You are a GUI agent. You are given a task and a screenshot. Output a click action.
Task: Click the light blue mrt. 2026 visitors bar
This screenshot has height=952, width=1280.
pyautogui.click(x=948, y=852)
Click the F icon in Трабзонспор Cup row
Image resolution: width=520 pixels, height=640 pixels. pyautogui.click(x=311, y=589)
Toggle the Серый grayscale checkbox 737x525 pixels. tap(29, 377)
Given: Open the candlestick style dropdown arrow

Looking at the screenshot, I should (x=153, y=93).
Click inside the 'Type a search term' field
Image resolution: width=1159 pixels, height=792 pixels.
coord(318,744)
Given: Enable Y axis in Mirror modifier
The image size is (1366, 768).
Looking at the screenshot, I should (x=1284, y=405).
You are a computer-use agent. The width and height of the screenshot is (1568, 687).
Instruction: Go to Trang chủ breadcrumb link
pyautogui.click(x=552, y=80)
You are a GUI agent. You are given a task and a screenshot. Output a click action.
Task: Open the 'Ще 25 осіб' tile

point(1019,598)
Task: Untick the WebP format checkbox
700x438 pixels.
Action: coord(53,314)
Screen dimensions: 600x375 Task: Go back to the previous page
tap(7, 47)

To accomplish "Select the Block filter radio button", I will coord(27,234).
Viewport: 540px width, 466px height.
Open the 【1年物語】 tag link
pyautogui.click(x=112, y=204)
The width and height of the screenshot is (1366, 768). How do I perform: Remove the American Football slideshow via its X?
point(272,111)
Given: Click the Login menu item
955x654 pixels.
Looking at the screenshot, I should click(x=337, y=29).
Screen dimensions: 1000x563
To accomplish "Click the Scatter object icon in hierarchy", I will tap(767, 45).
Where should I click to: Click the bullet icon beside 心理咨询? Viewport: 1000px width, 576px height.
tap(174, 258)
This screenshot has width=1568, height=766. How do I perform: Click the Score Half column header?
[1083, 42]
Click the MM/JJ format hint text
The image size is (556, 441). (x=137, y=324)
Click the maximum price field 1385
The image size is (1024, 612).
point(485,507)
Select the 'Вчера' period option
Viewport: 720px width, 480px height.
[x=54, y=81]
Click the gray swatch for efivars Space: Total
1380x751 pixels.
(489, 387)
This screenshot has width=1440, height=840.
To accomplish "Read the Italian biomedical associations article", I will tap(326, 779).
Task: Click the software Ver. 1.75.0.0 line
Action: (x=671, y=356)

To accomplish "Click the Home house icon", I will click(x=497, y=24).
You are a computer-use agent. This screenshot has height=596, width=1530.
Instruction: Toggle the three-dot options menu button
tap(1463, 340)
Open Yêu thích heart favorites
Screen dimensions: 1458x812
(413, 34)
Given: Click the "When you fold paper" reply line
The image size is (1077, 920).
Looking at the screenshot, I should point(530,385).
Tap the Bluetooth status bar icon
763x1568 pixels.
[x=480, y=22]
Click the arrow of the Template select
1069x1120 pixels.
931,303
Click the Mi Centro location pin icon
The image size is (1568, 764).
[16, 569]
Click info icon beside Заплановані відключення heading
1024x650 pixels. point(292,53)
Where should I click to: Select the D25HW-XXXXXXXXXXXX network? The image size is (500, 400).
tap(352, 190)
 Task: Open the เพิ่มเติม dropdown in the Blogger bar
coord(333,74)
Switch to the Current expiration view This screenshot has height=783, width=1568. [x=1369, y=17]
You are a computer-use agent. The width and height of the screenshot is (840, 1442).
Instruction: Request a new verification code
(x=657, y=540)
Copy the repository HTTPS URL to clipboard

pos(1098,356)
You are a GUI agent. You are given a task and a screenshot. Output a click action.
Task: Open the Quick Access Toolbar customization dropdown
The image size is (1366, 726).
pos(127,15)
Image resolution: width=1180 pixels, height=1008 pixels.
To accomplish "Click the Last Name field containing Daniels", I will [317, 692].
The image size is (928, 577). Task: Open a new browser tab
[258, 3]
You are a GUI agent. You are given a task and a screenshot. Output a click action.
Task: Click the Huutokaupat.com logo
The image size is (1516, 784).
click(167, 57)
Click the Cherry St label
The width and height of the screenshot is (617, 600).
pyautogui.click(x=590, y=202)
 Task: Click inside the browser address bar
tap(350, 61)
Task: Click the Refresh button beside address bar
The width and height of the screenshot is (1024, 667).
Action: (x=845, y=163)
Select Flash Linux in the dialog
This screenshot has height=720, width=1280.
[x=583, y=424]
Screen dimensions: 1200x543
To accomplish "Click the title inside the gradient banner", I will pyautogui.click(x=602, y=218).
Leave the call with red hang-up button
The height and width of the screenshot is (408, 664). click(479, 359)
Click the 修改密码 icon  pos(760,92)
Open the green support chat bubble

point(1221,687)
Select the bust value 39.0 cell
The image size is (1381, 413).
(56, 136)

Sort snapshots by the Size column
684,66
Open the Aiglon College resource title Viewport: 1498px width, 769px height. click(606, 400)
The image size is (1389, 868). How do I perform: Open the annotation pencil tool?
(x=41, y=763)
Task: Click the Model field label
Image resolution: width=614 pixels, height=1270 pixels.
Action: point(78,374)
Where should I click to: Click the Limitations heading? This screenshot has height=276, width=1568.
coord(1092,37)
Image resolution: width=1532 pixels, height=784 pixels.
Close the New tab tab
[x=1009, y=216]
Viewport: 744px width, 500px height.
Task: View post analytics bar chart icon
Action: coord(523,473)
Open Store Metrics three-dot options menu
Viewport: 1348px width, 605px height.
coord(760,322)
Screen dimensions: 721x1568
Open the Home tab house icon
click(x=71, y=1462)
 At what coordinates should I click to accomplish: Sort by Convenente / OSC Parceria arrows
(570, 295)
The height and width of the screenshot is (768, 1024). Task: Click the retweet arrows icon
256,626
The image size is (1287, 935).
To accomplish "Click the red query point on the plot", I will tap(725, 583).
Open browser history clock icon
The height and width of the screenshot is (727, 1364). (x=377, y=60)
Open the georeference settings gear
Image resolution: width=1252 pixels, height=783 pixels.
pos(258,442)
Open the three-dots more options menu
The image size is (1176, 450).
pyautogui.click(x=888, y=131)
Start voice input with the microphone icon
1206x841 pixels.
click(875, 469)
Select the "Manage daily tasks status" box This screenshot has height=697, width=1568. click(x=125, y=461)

-=-=-

- _WORK TASK_
Tell how many lines above contain the word "title". Give the number alone.

- _RESULT OF THIS TASK_
2